Pour leur part, Anne Hidalgo et Yannick Jadot ont en commun de subir l’éclatement de leurs bases électorales. Seuls 14 % des électeurs qui se disent encore proches du Parti socialiste ont voté pour Hidalgo tandis que Macron en a capté 22 % et Mélenchon 41 %. À Paris même, la ville dont elle le maire, Hidalgo ne recueille que 2,2 % des voix avec une pointe à 2,9 % dans le 11e, arrondissement dont elle est l’élue. Yannick Jadot ne recueille les suffrages que de 37 % des sympathisants écologistes. Les fragilités traditionnelles de l’écologie politique se confirment : seuls 3 % des plus de 65 ans ont voté pour son candidat et 1 % des ouvriers.

Marine Le Pen peut-elle être élue présidente de la République ?
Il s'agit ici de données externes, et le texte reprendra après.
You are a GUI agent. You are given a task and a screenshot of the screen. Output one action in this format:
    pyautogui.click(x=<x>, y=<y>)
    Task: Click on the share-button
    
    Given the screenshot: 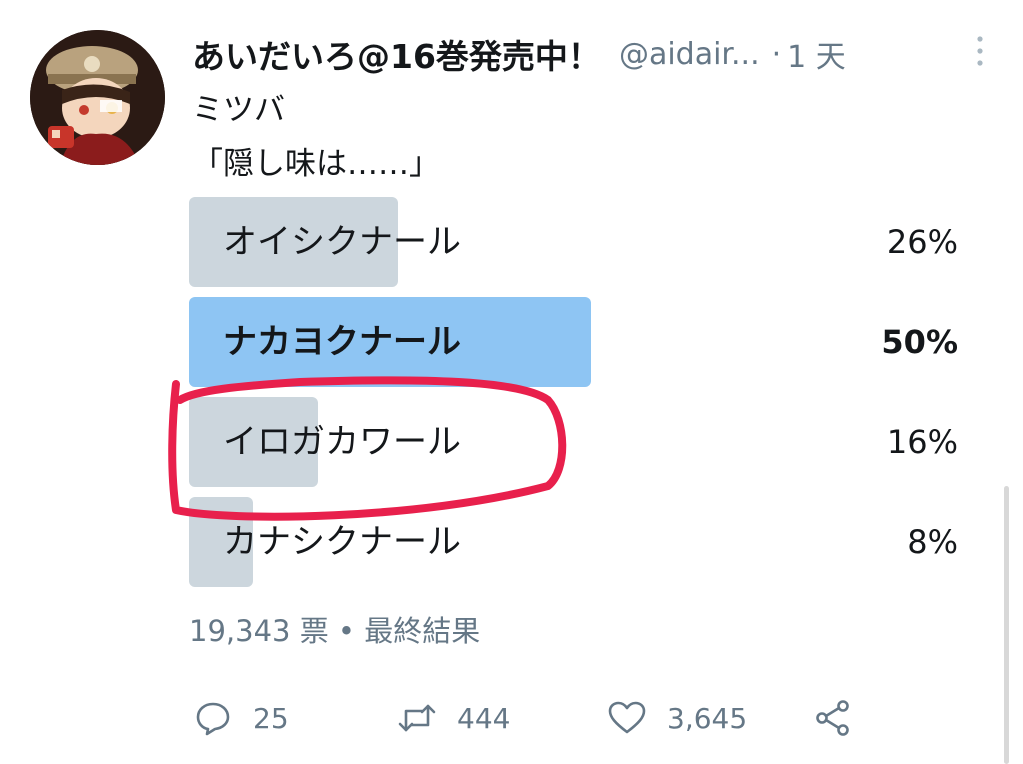 What is the action you would take?
    pyautogui.click(x=833, y=718)
    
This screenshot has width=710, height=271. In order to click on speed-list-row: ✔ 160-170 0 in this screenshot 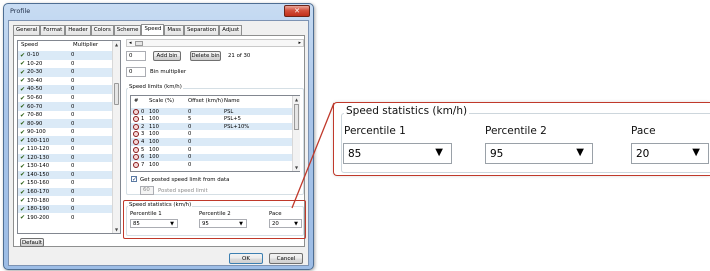, I will do `click(65, 192)`.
On ne peut l’exclure mais un score au-dessus de 45 % des voix serait déjà un événement politique majeur. Marine Le Pen est portée par ses axes de campagne : une image de proximité, la défense du pouvoir d’achat et un anti-macronisme profond dans une partie de la population. Elle dispose de réservoirs de voix avec l’appel en sa faveur de Zemmour et de Dupont-Aignan. Et, semble-t-il, quelque 25 % des électeurs de Mélenchon seraient disposés à voter pour elle (ils n’ont été que 10 % à faire ce choix en 2017). Emmanuel Macron, représentant d’un bloc central assiégé, doit redonner envie de voter pour lui plutôt que de présenter un simple front du refus de l’extrême droite. Et, s’il est réélu, il devra s’attaquer à la crise profonde du système politique où, aux deux tours de scrutin, la volonté d’éliminer plutôt que choisir paraît dominer. ■ * Chercheur associé au Cevipof.